:: Prompt ::
Copy out the data from the line with "The width and height of the screenshot is (1133, 746)." to the line with "Action: coord(1133,272)" exactly as each line stands, both of those lines included, and nothing else.
====
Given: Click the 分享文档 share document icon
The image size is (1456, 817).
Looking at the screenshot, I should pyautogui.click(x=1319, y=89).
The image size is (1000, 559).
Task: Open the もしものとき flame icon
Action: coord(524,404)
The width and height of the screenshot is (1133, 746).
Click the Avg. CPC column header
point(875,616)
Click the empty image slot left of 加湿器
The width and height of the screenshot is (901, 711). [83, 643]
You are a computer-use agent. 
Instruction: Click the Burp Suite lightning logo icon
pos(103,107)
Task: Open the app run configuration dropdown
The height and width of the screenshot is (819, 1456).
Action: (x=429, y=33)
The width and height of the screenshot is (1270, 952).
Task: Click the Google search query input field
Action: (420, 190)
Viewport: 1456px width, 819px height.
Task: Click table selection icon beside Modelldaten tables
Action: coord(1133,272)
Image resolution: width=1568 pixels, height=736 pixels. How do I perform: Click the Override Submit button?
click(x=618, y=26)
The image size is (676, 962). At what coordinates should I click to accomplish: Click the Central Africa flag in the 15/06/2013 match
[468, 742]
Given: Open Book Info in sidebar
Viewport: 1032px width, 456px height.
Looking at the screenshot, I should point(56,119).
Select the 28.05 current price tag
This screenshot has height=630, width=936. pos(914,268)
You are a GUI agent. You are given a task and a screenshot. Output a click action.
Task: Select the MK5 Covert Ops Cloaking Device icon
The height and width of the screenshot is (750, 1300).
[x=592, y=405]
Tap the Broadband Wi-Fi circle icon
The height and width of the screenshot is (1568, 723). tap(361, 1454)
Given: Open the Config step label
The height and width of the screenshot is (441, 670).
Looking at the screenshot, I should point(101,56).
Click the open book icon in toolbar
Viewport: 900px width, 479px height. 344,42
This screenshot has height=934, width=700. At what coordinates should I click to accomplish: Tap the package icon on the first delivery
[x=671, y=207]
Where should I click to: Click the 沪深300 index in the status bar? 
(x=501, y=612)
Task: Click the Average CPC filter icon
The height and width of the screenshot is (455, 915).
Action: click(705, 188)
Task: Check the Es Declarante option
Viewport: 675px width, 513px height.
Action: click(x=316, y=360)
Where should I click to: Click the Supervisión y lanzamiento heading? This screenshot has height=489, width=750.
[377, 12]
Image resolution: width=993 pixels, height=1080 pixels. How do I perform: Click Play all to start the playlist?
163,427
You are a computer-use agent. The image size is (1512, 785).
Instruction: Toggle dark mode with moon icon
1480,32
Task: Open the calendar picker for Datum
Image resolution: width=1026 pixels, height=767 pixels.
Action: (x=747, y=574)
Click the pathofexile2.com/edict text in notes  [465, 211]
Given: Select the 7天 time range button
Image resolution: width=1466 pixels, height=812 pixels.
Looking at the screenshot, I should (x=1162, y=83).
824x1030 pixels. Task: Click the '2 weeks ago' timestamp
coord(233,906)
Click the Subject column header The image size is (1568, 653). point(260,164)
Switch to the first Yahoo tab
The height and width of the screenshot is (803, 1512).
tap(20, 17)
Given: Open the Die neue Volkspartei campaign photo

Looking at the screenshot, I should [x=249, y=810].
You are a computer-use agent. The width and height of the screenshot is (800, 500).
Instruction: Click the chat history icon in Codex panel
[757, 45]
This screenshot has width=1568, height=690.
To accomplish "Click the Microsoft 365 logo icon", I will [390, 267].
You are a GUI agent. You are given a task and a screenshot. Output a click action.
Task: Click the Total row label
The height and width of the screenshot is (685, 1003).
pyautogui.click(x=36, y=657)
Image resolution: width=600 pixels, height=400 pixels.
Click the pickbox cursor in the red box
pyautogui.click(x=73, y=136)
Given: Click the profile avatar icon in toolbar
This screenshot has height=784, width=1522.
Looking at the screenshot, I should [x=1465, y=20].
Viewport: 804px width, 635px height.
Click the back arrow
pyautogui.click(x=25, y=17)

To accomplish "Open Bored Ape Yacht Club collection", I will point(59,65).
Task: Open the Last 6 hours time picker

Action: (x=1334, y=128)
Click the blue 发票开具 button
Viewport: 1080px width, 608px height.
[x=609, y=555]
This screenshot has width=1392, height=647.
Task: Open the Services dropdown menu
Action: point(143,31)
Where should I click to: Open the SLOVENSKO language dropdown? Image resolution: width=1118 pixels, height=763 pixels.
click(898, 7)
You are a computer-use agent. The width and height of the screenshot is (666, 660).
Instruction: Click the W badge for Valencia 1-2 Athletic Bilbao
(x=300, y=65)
====
:: Response for this exercise ::
The width and height of the screenshot is (1133, 746).
Click the Avg. CPC column header
point(875,616)
Click the empty image slot left of 加湿器
The width and height of the screenshot is (901, 711). [83, 643]
You are a computer-use agent. 
Instruction: Click the Burp Suite lightning logo icon
pos(103,107)
Task: Open the app run configuration dropdown
The height and width of the screenshot is (819, 1456).
Action: (x=429, y=33)
The width and height of the screenshot is (1270, 952).
Task: Click the Google search query input field
Action: (420, 190)
Viewport: 1456px width, 819px height.
Task: Click table selection icon beside Modelldaten tables
Action: coord(1133,272)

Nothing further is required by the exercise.